I’ve invited David Levithan, author of Boy Meets Boy, Nick and Norah’s Infinite Playlist, and Love is the Higher Law to write a guest post about censorship. As he indicates, it’s question and answer format, based on questions he commonly recieves:
Once again, I’m going to do this in a Q&A format, based on the prompts and questions I’m frequently asked.
Q: As a gay writer who writes a lot about gay, lesbian, bisexual, and transgender characters, you must face a lot of censorship. As your books challenged often?
A: Every now and then I get word of a challenge, and in one case a few years ago I actually had picketers outside a library appearance. But much more common is pre-emptive censorship, where a librarian, teacher, or bookseller will decide not to buy the book for his or her library, classroom, or store solely based on the fact that the book features LGBT characters. Sometimes this decision is based on their own personal beliefs, and a lot of the time this decision is based on fear.
Q: And how to you feel about that?
A: I feel that by failing to provide books with LGBT themes or characters – or by censoring them, if it makes it to that step – you are failing to provide for the LGBT youth and adults in your community, or the youth and adults who have LGBT friends or family members. And you’d be hard-pressed to find a community in this country that didn’t have one or the other. It’s genuinely revolting to me that prejudice against LGBT people or books is still considered acceptable in some quarters.

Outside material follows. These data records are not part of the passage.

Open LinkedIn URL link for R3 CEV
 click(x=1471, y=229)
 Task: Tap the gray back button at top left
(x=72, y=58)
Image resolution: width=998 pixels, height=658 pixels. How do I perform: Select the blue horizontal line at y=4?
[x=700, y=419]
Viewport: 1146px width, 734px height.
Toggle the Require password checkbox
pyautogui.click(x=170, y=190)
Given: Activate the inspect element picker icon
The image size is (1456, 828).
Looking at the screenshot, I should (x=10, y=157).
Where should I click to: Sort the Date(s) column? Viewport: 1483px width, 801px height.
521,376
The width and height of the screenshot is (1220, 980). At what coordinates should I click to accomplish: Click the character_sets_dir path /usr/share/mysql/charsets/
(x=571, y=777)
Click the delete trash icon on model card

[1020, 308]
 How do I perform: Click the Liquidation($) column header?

We would never (I hope) say, “I’m sorry, but we don’t have books written by Jews in my library” or “Kids in this community don’t have to deal with black people, so they shouldn’t have to read about them.” But those statements are still being made about LBGT literature. Less and less as time goes by – but it still happens.
Q: How conscious are you of this when you write?
A: Not at all. When I’m writing, I’m not really thinking about the audience. And I’m certainly not thinking of the people who refuse to be the audience.
Q: Why do you find you write about LGBT characters so often?
A: Obviously, being gay has to do with it. And seeing that LGBT stories are underrepresented in our literature has something to do with it. I do think writing can be a radical act, especially if you go out into the world along with the book (as I try to do). But honestly? When I’m writing a story, it’s much more about the characters than any LGBT themes. For my new book, Love is the Higher Law, I knew that two of the three characters would be gay, not because I expected LGBT characters from myself or thought other people expected them of me, but because when I sat down to write and get to know the characters, it was clear they were gay and that their intersection would be of a romantic nature (however failed or successful).
Q: So it’s not written with an agenda?
A: No. Agendas work for essays, but not too much for novels. (At least for me.) All of the potentially political statements in the book came out of the moments being described, not from any preconceived thematic plan.
Q: Such as?
A: Well, I wanted to write about 9/11 and how everyone in New York came together in its aftermath. But when writing about the day itself, I knew there was a little barb in there – because one of the only things bystanders could do on 9/11 to help was to give blood. But because of arcane and prejudiced rules, gay people aren’t allowed to give blood. So even in the time of need, we were being treated as lesser citizens. (The same holds true about the soldiers who were discharged just for being gay.) So that found its way in there. Not because I’d planned it, but because I was describing the day from a particular character’s point of view, and that fit.
Q: Is there anything you’re afraid to write about?
A: I haven’t found it yet.
Thanks so much, David! We appreciate your views on censorship – as an editor, an author, and a reader. May you continue to bring us books that accurately reflect our times.